[Rows of pointing data]
========================
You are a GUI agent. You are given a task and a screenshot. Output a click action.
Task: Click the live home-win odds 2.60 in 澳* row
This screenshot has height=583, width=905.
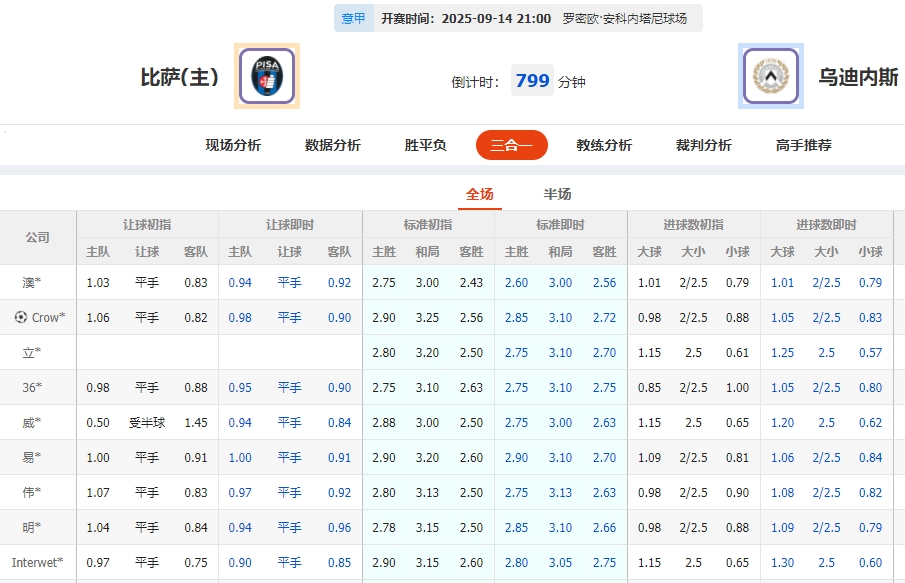coord(517,282)
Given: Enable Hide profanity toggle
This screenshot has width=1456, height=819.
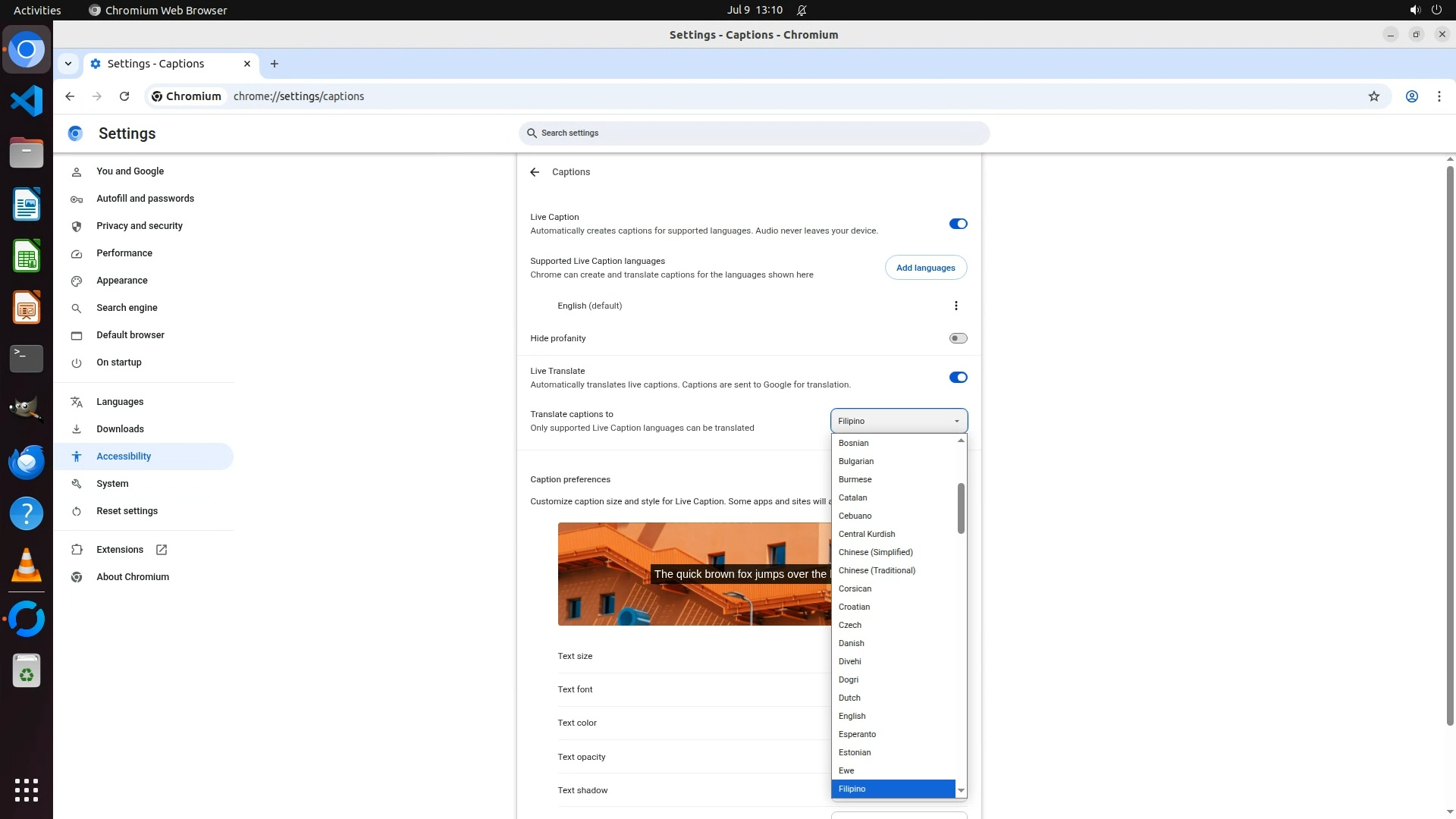Looking at the screenshot, I should [958, 338].
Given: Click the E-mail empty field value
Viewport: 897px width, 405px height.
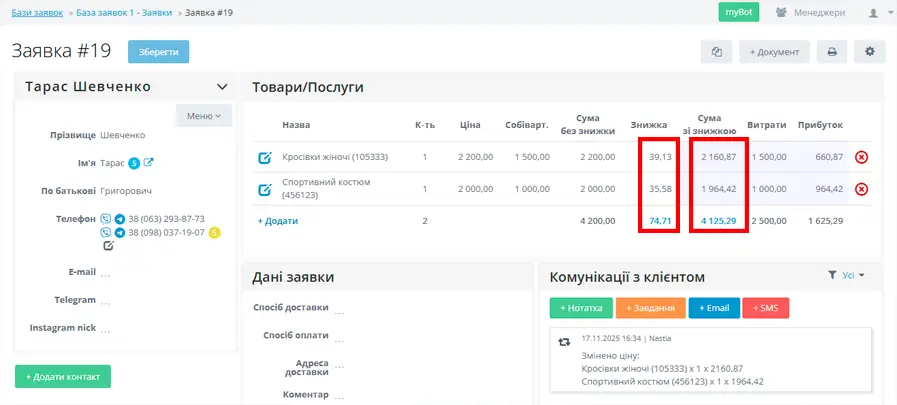Looking at the screenshot, I should point(106,272).
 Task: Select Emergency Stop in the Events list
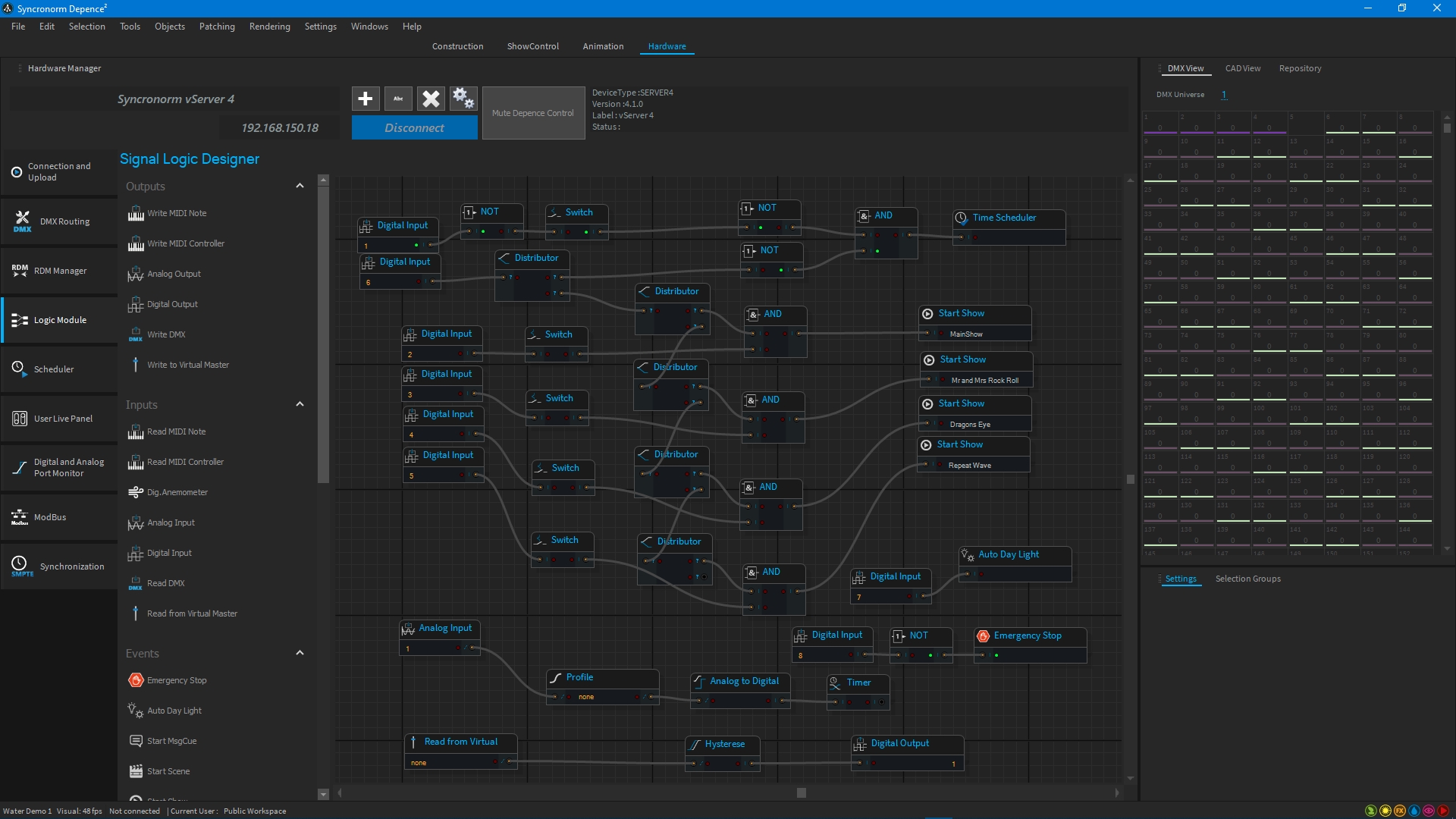click(x=176, y=680)
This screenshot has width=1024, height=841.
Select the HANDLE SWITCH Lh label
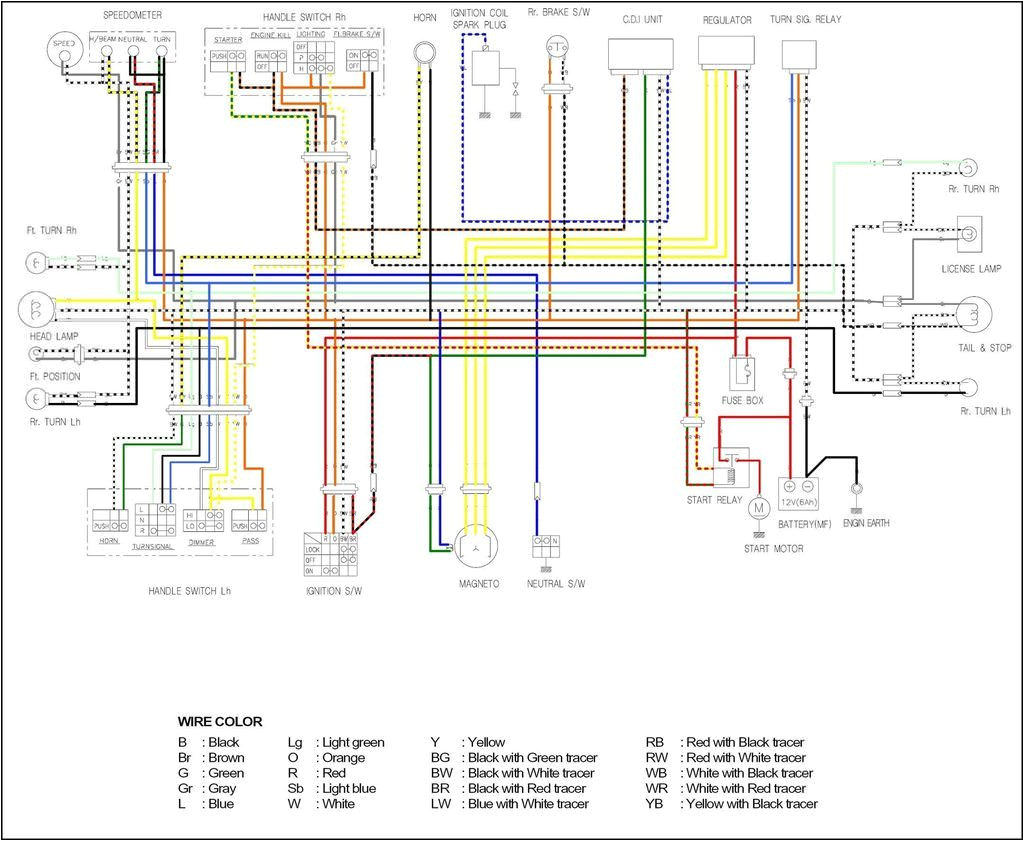coord(190,591)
========================
» **Stated goal**: Rewrite all the items above with "width" replaced by "breadth" everywhere and nothing else changed, leaving the pictures out of your answer.

» **Answer to the task**:
You are a GUI agent. You are given a task and a screenshot. Output a click action.
Task: Click the live home-win odds 2.60 in 澳* row
This screenshot has height=583, breadth=905.
coord(517,282)
Given: Enable Hide profanity toggle
This screenshot has breadth=1456, height=819.
Looking at the screenshot, I should [958, 338].
Given: Click the E-mail empty field value
Viewport: 897px breadth, 405px height.
Looking at the screenshot, I should point(106,272).
 Task: Select Emergency Stop in the Events list
click(x=176, y=680)
This screenshot has breadth=1024, height=841.
Select the HANDLE SWITCH Lh label
coord(190,591)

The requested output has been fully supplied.